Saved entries
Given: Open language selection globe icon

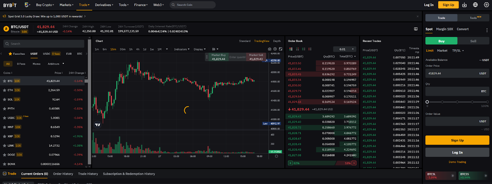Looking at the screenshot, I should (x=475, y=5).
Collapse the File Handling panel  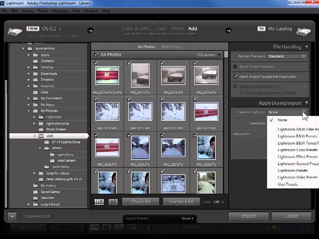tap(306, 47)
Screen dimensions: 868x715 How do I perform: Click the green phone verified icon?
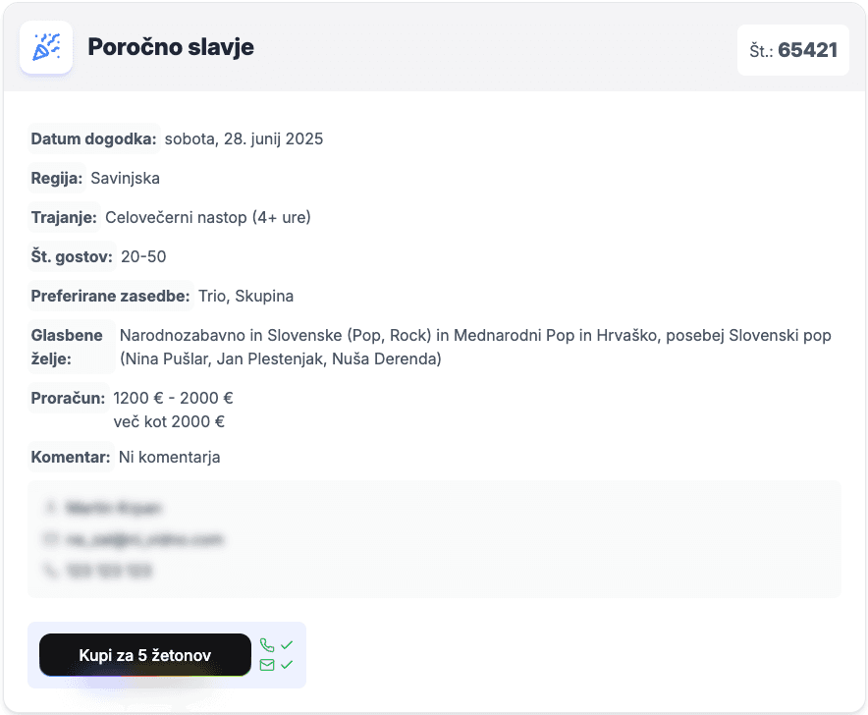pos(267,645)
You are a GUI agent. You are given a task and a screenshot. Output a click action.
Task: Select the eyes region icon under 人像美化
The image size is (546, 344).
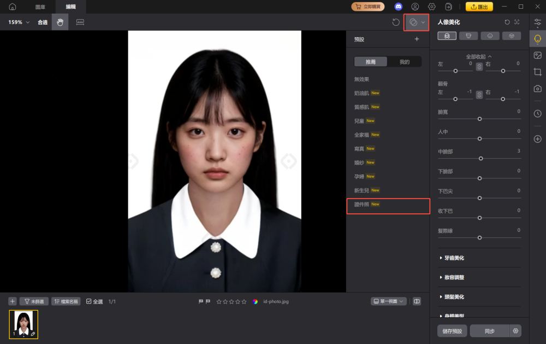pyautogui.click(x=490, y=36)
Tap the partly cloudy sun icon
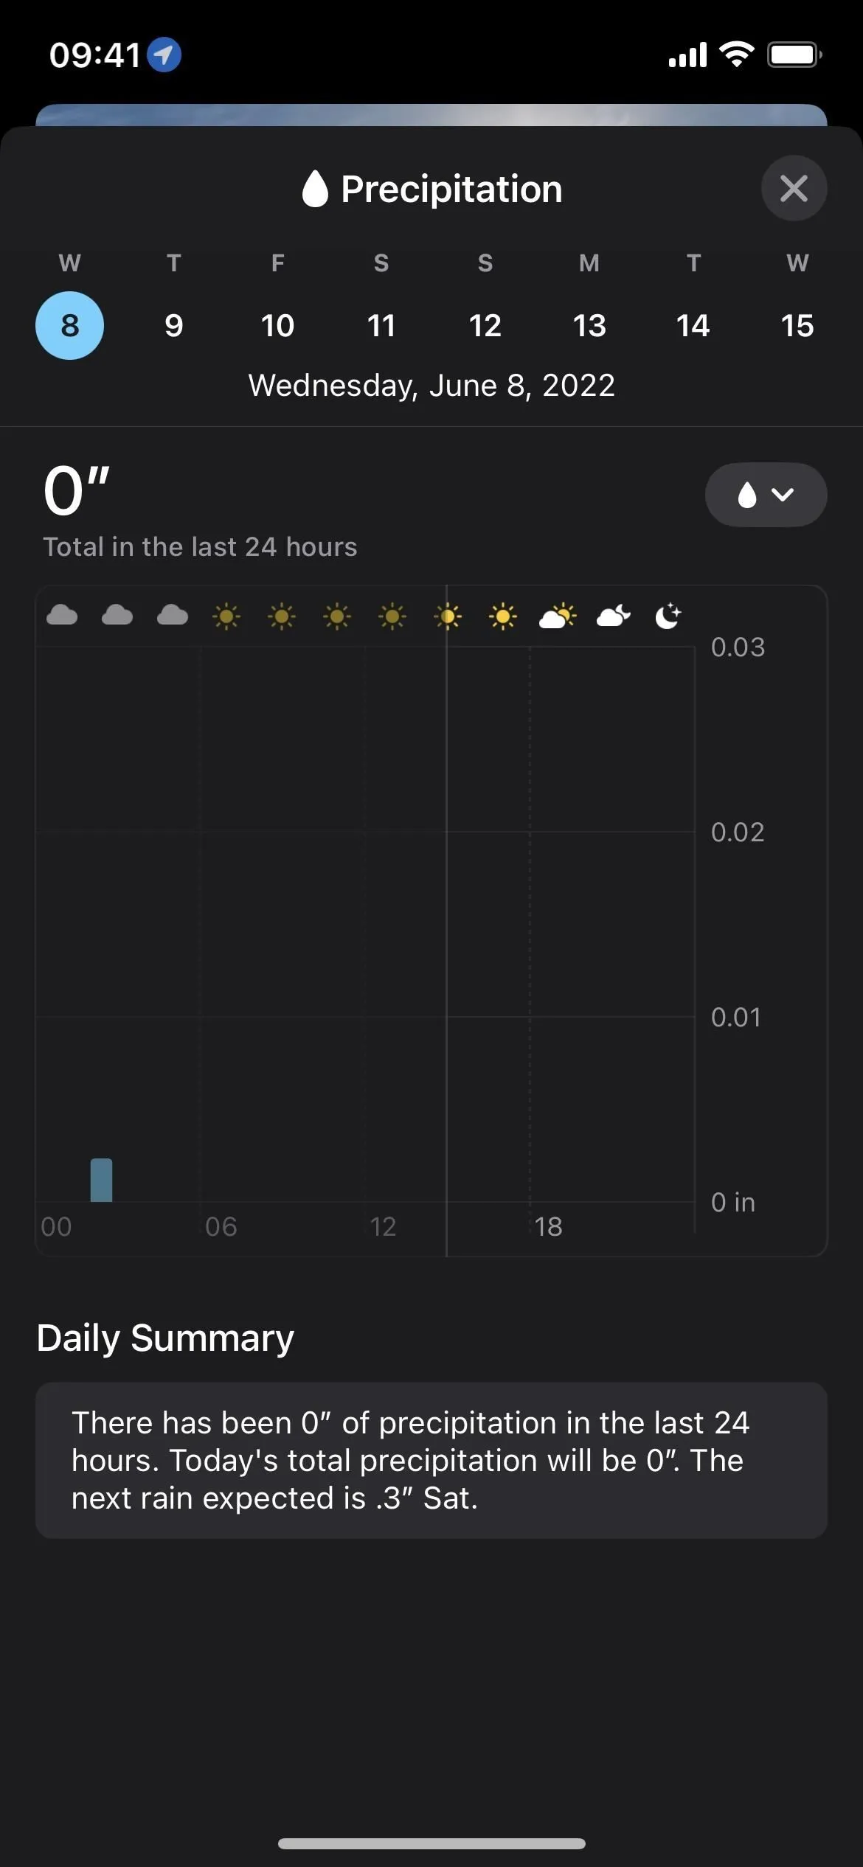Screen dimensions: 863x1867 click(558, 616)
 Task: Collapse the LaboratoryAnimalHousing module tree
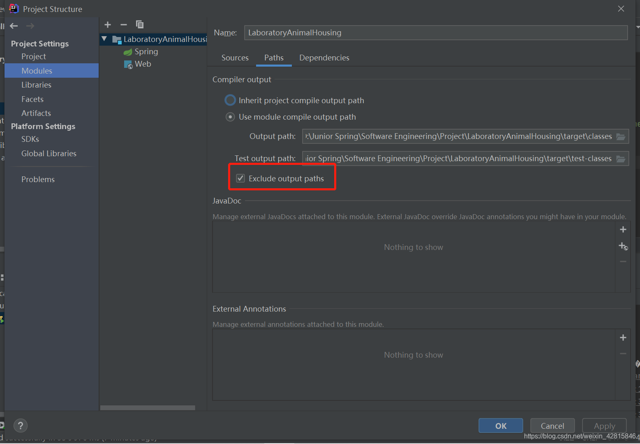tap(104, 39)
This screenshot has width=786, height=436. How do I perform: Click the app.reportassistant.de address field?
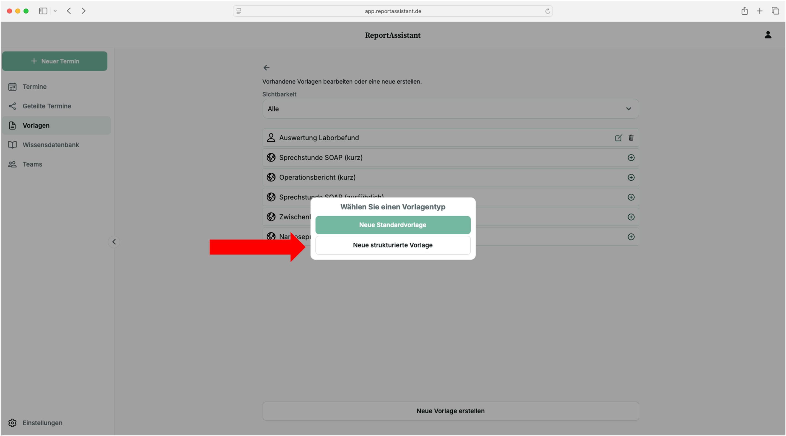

> [YOUR INSTRUCTIONS] Please transcribe exactly the lines from the one containing "The image size is (546, 344)." through the final line of the data, including both, and nothing else. Pictures are to be left out.

> [COMPLETED EXERCISE]
The image size is (546, 344).
pyautogui.click(x=490, y=36)
Tap the partly cloudy sun icon
Screen dimensions: 863x1867 click(558, 616)
 Task: Collapse the LaboratoryAnimalHousing module tree
tap(104, 39)
This screenshot has width=786, height=436. How do I perform: Click the app.reportassistant.de address field?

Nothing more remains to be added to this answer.